Biden’s $6 Trillion Budget Is Here. What It Means For Markets.

By Daren Fonda

The market appears to be taking a wait-and-see approach to President Joe Biden's first budget. / Chris Kleponis/CNP/Bloomberg

President Joe Biden  unveiled his first budget to Congress on Friday, asking for $6 trillion in spending for 2022, escalating to $8.2 trillion in 2031. 

It’s an ambitious 10-year plan to increase government spending by trillions of dollars, while raising a host of new taxes, in a bid to remake the U.S. economy.

Yet the market’s reaction has been to shrug it off. 

Stocks continued to rally on Friday after the budget came out with the  S&P 500  gaining 0.3%. 

Bond yields even fell a bit with the 10-year Treasury note at 1.58%.

At 72 pages, plus a 1,422-page appendix and 246-page analysis, the president’s budget presents a blueprint for his economic and social agenda. 

It assumes that Congress passes Biden’s two big legislative initiatives: the American Jobs Plan and the American Families Plan. 

Amid the tables, charts, and forecasts are also plenty of political aspirations—from revitalizing manufacturing and the “care economy” to free college tuition, expanded child tax credits, and green energy.

Near-term, the president is asking for an 8.6% increase in military and discretionary spending to $1.5 trillion for fiscal 2022. 

The rest of the budget goes to non-discretionary spending like Medicare and Social Security, along with emergency programs for Covid-19 relief. 

The long-term goal is to spend more than $4 trillion on infrastructure and social programs, much of it outlined in the aforementioned legislative plans.

The budget also includes initiatives to raise corporate and individual taxes. 

The proposed overhaul of corporate taxes, including an increase in the tax rate from 21% to 28%, would raise nearly $2.1 trillion over a decade, the White House forecasts. 

Closing corporate tax loopholes would contribute $64 billion, and the administration aims to raise $779 billion overall from enforcing Internal Revenue Service rules more stringently.

Biden’s plans also include an increase in the top marginal capital-gains tax rate to 43.4% on household income over $1 million, according to The Wall Street Journal, and a new tax on unrealized gains of individuals’ estates, with a $1 million exemption. 

The proposed changes to the capital-gains taxes alone would raise $322 billion overall.

As with most White House budgets, Biden is making some optimistic assumptions about the economy, inflation, and interest rates. 

The budget assumes that real gross domestic product growth will average 2.4% for the next decade, in line with some private estimates and the Federal Reserve’s forecasts, but above the 2.2% forecast by the Congressional Budget Office.

The White House also sees unemployment dropping faster than CBO forecasts over the next few years, and it sees inflation contained at 2.4% in the long run. 

The White House sees only modest gains in short- and medium-term interest rates, topping out at 1.7% through 2027. 

That would be slightly above the current 10-year Treasury yield.

None of this means the U.S. won’t continue to rack up large deficits. 

Biden sees the deficit falling to 4.6% of GDP in 2027, down from an estimated 16.7% in 2021. 

The deficit would then hold around that rate until 2031.

The revenue shortfalls would push up the U.S. debt sharply. 

Outstanding U.S. debt would increase by 50% over the next decade, adding $14.5 trillion to bring the total to $33.4 trillion. 

The U.S. economy would also grow by an estimated 52%. 

But public debt as a percentage of GDP would still increase, reaching 117% in 2031, up from an estimated 111.8% in 2022, according to White House forecasts.

These are all huge numbers that, in other economic circumstances, might be perceived negatively by the markets. 

But that isn’t happening now for several reasons.

One is that the near-term outlook is looking robust as businesses reopen and consumer spending ramps up with stimulus checks flowing through. 

With about half of U.S. adults now fully vaccinated—and on track for 70% by July 4—the market is looking forward to a strong second half of the year for corporate profits.

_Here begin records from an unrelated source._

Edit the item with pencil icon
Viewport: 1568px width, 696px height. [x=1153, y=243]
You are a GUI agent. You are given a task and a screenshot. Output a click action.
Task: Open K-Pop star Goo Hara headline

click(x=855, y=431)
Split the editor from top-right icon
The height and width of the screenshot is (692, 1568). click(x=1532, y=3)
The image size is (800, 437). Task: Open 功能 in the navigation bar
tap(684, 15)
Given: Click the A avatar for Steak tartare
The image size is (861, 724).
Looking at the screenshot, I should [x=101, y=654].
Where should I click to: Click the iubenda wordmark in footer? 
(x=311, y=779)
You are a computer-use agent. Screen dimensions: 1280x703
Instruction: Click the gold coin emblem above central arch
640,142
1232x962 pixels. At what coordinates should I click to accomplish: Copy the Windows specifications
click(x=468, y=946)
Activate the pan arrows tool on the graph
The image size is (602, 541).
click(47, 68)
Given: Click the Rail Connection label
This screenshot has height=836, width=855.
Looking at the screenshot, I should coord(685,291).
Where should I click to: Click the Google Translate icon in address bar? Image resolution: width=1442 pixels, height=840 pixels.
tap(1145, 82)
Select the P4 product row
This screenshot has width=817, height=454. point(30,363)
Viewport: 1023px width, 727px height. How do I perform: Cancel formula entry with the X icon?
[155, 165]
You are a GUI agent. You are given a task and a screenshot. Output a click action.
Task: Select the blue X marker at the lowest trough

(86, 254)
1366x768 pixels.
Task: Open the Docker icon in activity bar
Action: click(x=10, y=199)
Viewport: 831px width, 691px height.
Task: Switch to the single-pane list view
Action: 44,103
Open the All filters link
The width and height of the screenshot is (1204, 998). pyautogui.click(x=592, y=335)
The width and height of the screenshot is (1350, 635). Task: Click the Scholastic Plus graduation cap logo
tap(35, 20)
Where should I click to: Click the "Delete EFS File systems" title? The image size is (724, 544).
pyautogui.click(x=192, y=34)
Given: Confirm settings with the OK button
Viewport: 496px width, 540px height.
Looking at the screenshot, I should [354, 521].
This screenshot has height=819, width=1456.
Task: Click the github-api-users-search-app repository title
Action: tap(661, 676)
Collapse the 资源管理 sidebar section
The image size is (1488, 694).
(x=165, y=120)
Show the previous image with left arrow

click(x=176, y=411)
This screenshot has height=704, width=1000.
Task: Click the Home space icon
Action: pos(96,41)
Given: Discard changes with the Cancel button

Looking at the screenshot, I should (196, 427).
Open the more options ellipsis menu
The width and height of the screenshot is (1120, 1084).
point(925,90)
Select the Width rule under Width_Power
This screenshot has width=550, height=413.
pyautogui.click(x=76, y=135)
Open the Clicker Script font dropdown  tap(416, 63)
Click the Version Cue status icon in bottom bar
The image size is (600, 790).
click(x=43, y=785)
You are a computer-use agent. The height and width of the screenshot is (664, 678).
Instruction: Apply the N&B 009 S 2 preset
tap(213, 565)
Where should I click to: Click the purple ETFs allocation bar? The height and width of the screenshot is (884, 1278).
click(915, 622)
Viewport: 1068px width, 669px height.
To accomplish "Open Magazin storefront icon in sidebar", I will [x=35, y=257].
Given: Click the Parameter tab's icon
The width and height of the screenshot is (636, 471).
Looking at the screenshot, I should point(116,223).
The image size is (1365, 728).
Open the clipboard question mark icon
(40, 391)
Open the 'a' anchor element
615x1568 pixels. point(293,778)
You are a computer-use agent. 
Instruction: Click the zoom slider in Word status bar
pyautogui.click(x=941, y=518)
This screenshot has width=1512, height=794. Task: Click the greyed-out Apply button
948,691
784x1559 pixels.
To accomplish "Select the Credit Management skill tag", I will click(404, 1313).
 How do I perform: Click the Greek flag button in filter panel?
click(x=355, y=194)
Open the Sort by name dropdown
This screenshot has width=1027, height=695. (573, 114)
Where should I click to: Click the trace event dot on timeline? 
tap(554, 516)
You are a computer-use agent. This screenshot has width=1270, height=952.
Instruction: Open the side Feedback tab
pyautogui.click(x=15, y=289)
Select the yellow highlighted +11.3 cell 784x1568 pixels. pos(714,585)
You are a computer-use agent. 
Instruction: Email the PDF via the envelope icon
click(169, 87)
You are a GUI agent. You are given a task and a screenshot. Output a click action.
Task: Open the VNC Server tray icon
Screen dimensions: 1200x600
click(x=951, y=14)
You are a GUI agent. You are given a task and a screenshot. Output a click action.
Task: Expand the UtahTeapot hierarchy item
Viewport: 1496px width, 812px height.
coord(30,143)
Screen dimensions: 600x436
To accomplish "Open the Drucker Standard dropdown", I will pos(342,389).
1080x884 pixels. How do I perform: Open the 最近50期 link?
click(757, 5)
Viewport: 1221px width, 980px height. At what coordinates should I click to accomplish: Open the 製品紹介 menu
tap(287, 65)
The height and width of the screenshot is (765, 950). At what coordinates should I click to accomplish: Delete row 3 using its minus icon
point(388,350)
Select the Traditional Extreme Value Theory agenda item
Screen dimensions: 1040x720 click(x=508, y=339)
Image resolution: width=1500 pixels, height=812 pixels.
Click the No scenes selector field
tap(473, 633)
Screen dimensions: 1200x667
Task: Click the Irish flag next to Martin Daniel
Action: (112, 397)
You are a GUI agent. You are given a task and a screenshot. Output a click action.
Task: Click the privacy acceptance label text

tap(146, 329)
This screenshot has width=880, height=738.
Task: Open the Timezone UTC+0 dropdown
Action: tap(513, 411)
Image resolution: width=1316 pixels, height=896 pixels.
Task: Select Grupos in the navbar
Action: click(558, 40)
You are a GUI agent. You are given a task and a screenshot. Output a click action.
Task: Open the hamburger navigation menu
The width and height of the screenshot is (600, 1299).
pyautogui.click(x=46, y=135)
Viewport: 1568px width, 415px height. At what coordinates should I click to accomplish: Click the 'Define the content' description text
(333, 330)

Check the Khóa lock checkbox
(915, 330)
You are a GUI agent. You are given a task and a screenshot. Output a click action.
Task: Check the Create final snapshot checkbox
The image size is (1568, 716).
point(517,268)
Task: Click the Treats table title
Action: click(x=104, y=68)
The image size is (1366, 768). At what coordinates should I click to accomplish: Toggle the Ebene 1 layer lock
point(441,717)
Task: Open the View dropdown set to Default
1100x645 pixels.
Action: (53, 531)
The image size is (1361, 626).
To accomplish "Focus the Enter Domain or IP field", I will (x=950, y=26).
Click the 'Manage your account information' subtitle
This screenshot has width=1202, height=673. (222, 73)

Fiscal policy is also competing against a host of other factors, including inflation data, interest rates, monetary policies, and international trade. 

And as Barron’s has noted, the markets are being supported by plenty of liquidity from the Fed.  

“The markets have been rigged by a lavish excess of money,” says strategist Ed Yardeni of Yardeni Research. 

He’s still bullish on stocks, he says, because the positive fundamentals are outweighing the negatives.

Overall, the market appears to be taking a wait-and-see approach to what emerges from Congress. 

Democrats will have to thread a needle through a closely divided House and Senate. 

In the Senate, there isn’t room for even one defection by Democrats, assuming no Republicans support the proposal.

Expect a long, hot political summer as lawmakers battle it out.